As described above, all of the activities of DJ-1 depend on the oxidative level of C106, and excessively oxidized DJ-1, an inactive form of DJ-1, has been observed in brains of patients with PD, Alzheimer’s disease and Huntington’s disease.115–117) Therefore, it is thought that a drug(s) inhibiting excess oxidation of C106 of DJ-1 may serve as a useful drug for PD therapy. We first clarified the X-ray crystal structure of DJ-1 and found that there is a pocket around C106 of DJ-1.108) After in silico screening for DJ-1-binding compounds using a university compound library and Zinc library, various compounds, including compound B/UCP0054278, compound A/UCP0045037 and compound-23, were obtained192–195) (Fig. 7). These compounds inhibit excess oxidation of C106 of DJ-1 and maintain the reduced form DJ-1, thereby inhibiting oxidative stress-induced neuronal cell death and mitigating locomotion defect in mouse and rat PD models concomitantly with increased TH and mitochondrial complex I activities. These compounds are able to penetrate the BBB192,195,196) and are also effective in stroke model rats.197) Protective activities of DJ-1-binding compounds are lost in DJ-1-knockdown or -knockout cells and in DJ-1-knockout mice, indicating the DJ-1-dependency of compounds.192,195,198) These DJ-1-binding compounds are promising for wide ranges of neurodegenerative diseases and need further studies such as a study on their structure–activity relationship to improve their activities.
A. Crystal structure of DJ-1. DJ-1 works as a dimer, and there is a pocket around the C106 region. Compounds that bind to the C106 region have been identified by in silico screening. B. Chemical structures of two DJ-1-binding compounds, compound B and compound-23.
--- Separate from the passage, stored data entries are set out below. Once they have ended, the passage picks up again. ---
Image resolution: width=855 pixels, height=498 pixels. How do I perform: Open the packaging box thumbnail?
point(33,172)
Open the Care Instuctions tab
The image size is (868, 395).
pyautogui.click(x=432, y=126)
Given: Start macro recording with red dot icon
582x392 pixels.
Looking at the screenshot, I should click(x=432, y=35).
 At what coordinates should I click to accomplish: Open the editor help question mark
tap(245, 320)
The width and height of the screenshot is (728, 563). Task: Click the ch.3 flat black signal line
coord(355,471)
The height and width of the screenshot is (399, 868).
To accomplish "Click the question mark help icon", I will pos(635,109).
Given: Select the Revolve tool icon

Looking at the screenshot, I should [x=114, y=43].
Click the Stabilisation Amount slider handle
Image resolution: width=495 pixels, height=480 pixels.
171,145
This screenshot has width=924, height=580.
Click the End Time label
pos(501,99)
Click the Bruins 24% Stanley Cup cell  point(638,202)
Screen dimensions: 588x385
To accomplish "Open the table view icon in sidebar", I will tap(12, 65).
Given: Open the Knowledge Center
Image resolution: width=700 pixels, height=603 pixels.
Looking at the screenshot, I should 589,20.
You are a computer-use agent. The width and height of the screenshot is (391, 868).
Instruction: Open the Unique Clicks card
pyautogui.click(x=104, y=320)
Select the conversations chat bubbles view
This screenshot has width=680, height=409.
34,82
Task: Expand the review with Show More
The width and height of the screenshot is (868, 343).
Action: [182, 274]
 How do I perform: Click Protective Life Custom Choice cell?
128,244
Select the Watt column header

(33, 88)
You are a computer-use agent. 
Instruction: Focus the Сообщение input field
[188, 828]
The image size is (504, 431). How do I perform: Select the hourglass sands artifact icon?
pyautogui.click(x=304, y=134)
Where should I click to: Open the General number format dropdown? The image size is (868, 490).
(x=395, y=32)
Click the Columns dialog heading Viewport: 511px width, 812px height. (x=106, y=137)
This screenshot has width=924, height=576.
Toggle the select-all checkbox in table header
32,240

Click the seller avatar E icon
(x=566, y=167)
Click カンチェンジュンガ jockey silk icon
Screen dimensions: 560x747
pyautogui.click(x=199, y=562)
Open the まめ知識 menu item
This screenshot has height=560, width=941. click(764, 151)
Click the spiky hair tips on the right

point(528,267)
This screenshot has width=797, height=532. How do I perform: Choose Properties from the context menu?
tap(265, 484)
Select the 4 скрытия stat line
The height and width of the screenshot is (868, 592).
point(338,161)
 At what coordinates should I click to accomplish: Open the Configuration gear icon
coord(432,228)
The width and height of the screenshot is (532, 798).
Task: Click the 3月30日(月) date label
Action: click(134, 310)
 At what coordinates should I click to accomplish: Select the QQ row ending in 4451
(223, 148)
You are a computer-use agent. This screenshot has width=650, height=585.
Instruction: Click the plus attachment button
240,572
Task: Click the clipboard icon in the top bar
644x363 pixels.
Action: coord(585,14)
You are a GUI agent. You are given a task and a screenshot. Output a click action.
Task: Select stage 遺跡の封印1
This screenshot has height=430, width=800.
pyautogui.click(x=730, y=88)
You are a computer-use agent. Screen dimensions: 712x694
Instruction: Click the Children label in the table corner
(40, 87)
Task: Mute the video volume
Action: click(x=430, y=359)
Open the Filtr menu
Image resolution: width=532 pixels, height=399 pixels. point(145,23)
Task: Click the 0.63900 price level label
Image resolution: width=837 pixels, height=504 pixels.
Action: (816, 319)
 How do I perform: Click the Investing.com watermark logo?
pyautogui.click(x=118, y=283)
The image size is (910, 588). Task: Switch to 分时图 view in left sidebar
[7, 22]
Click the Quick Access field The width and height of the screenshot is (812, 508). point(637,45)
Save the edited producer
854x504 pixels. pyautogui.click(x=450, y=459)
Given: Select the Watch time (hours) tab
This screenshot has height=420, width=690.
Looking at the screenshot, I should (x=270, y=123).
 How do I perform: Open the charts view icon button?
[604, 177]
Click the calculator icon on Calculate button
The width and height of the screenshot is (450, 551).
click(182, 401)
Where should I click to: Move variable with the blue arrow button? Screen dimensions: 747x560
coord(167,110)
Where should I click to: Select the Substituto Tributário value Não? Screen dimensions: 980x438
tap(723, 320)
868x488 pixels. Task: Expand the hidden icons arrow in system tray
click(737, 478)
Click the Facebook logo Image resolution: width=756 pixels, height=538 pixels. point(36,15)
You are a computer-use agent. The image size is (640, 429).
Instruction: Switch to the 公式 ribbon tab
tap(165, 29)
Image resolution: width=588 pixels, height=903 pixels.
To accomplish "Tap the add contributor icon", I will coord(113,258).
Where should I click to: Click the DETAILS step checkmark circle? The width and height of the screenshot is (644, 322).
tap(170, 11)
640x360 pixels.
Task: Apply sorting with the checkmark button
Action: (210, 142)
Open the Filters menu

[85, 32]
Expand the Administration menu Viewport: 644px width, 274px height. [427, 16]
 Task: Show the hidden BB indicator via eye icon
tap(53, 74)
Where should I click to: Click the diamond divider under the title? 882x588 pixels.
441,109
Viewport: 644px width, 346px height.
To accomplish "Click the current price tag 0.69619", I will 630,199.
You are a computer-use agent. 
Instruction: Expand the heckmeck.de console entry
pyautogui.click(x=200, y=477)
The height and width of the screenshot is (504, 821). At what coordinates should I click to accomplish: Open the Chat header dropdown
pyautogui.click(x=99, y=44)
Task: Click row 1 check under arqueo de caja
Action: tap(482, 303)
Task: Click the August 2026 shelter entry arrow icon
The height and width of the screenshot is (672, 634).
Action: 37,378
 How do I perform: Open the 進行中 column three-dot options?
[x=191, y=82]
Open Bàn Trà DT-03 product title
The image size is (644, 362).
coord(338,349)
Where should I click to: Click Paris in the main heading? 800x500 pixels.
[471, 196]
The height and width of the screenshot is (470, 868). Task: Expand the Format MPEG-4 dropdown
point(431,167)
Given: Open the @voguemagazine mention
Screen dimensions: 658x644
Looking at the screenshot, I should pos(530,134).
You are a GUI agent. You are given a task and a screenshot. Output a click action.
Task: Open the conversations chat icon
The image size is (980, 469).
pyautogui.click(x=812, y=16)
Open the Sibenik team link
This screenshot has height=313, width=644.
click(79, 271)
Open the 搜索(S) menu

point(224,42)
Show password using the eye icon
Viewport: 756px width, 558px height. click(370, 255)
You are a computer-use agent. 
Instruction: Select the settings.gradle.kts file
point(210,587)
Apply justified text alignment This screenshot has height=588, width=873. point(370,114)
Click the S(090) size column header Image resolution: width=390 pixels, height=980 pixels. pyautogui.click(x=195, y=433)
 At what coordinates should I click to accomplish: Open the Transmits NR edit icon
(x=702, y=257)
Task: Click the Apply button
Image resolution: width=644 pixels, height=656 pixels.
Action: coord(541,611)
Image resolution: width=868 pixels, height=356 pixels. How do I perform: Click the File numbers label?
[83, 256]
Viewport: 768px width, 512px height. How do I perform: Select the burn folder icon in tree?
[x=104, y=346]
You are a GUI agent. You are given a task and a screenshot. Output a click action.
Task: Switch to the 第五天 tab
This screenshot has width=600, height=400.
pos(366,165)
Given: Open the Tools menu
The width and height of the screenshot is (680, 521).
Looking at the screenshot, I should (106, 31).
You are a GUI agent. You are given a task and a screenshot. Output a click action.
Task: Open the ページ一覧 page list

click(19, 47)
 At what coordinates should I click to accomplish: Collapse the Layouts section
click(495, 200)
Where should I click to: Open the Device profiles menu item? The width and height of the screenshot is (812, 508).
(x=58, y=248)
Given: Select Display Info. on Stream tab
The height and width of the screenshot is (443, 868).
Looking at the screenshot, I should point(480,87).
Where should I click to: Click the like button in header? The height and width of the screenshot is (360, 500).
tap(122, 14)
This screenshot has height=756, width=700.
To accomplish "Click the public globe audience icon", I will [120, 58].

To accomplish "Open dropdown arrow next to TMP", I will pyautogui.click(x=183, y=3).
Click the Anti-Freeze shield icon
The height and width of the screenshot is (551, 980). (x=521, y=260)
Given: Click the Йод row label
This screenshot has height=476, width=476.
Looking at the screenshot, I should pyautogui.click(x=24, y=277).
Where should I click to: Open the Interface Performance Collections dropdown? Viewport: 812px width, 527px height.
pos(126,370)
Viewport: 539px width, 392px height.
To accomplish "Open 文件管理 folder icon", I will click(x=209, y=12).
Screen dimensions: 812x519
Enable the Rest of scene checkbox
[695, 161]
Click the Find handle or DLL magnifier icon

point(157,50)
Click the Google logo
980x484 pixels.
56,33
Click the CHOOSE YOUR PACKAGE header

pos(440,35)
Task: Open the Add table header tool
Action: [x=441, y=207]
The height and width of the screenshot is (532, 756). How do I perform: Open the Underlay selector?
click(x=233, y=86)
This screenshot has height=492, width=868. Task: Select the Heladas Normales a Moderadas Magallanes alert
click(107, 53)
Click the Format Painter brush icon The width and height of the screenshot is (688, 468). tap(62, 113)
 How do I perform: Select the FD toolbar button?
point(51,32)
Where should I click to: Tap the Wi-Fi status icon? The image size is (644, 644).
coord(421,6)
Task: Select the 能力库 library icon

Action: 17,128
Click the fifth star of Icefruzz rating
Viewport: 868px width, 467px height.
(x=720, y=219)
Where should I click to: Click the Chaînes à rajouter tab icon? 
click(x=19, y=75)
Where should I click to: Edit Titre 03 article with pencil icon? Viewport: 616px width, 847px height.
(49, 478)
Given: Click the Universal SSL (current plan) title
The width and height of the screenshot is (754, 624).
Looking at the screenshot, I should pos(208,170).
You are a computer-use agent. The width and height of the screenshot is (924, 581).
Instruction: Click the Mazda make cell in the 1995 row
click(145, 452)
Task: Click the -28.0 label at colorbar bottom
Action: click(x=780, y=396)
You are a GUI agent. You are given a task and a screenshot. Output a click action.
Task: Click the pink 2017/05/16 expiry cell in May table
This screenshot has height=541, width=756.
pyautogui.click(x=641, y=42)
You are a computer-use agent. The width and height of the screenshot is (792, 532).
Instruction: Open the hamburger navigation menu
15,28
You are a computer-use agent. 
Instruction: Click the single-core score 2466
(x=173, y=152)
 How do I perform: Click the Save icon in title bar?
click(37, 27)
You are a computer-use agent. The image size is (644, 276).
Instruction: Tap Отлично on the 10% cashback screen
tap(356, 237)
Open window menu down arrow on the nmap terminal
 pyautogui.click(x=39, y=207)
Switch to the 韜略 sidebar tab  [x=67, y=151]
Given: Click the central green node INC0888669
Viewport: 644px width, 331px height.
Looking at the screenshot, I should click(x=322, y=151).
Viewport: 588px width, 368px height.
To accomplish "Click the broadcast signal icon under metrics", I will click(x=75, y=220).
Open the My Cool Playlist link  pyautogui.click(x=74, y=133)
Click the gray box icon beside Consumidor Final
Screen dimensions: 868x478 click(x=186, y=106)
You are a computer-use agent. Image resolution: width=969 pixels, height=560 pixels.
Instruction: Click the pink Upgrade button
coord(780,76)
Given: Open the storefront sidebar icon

A low level of ROS acts as a second messenger to promote cell growth. A high level of ROS, however, damages DNA, proteins and lipids and compromises mitochondrial function, leading to the onset of various diseases, including cancer and neurodegenerative diseases. Human cells possess defense systems against ROS and ROS-induced cell death, and genes/proteins that have been identified as causes for either cancer or neurodegenerative diseases play crucial roles in these defense systems. In this review, I introduced these players with focus on our findings. In addition, common players in cancer or neurodegenerative diseases that have so far been identified are listed in Table 1. Although the precise mechanisms of commonality and difference between these diseases have just started to be investigated, investigation of these mechanisms is expected to lead to the development of a drug(s) for therapies of mostly inevitable diseases such as cancer and neurodegenerative diseases.
I would like to thank all of the members who have participated in our projects.
The author declares no conflict of interest.